GPIO_PORT_LUT(GPIO_A1)

This can also take in more than one argument for more complicated lookups, such as what Alternative Function a pin uses for a given peripheral.

#define GPIO_AF_LUT(f, ...) PRIMITIVE_CAT(GPIO_AF_ ## f ## _, __VA_ARGS__)

#define GPIO_AF_UART1_0 "AF1"
#define GPIO_AF_UART1_1 "AF1"
#define GPIO_AF_UART1_2 "AF1"
#define GPIO_AF_UART1_3 "AF1"
#define GPIO_AF_UART1_4 "AF2"
#define GPIO_AF_UART1_5 "AF2"
#define GPIO_AF_UART1_6 "AF2"
#define GPIO_AF_UART1_7 "AF2"

The above LUT allows lookup for AF for a given pin and UART. Which can be accessed like this.

GPIO_AF_LUT(UART1, GPIO_A1)

A full working example of these LUTs can be found below

#include <stdio.h>

#define GPIO_A1 0
#define GPIO_A2 1
#define GPIO_A3 2
#define GPIO_A4 3

#define GPIO_B1 4
#define GPIO_B2 5
#define GPIO_B3 6
#define GPIO_B4 7

#define GPIO_AF_UART1_0 "AF1"
#define GPIO_AF_UART1_1 "AF1"
#define GPIO_AF_UART1_2 "AF1"
#define GPIO_AF_UART1_3 "AF1"
#define GPIO_AF_UART1_4 "AF2"
#define GPIO_AF_UART1_5 "AF2"
#define GPIO_AF_UART1_6 "AF2"
#define GPIO_AF_UART1_7 "AF2"

#define GPIO_PIN0 1
#define GPIO_PIN1 2
#define GPIO_PIN2 3
#define GPIO_PIN3 4
#define GPIO_PIN4 1
#define GPIO_PIN5 2
#define GPIO_PIN6 3
#define GPIO_PIN7 4

#define GPIO_PORT0 'A' 
#define GPIO_PORT1 'A' 
#define GPIO_PORT2 'A' 
#define GPIO_PORT3 'A' 
#define GPIO_PORT4 'B' 
#define GPIO_PORT5 'B' 
#define GPIO_PORT6 'B' 
#define GPIO_PORT7 'B' 

//Enables combining macros together
#define PRIMITIVE_CAT(a,...) a ## __VA_ARGS__
#define GPIO_PIN_LUT(x) PRIMITIVE_CAT(GPIO_PIN , x)
#define GPIO_PORT_LUT(x) PRIMITIVE_CAT(GPIO_PORT , x)
#define GPIO_AF_LUT(f, ...) PRIMITIVE_CAT(GPIO_AF_ ## f ## _, __VA_ARGS__)

int main(int argc, char *argv[])
{
  printf("GPIO Pin %c%d, UART1: %s\n", GPIO_PORT_LUT(GPIO_A1), GPIO_PIN_LUT(GPIO_A1), GPIO_AF_LUT(UART1, GPIO_A1));
  printf("GPIO Pin %c%d, UART1: %s\n", GPIO_PORT_LUT(GPIO_B3), GPIO_PIN_LUT(GPIO_B3), GPIO_AF_LUT(UART1, GPIO_B3));
  return 0;
}

Downsides of Compile Time LUTs

Compile time LUTs are not the most ergonomic for HAL implementors, since it requires writing a defintion for every entry with a random number that corresponds to the GPIO. Mistakes can be easy to make in this situation, and the lack of enums makes defining the GPIOs a little cumbersome as well.
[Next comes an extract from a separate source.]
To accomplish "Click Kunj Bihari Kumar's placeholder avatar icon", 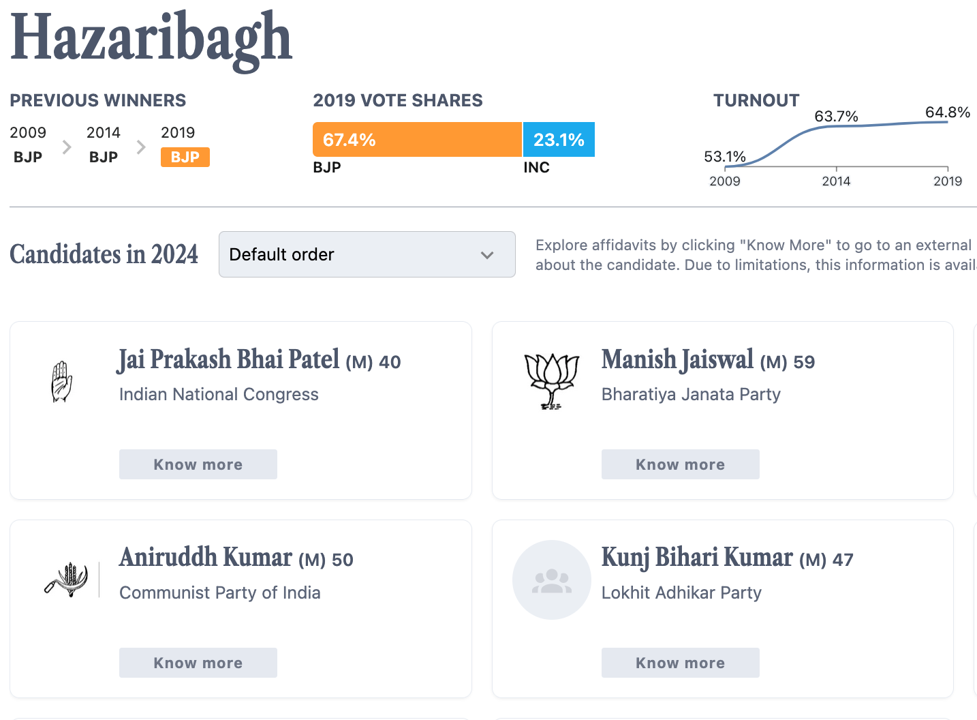I will pos(552,580).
For those reasons they're best used when memory and performance is a constraint and when defintions don't need to be updated often. Embedded devices can be a good use for them since this typically will only need to be implemented once per MCU, which then makes adding new boards that share the same MCU easy and less error prone, while removing the need for runtime based lookups and configuration. The lookups could be made easier to writing using some compile time tooling that generates them based on a provided configuration file for the MCU.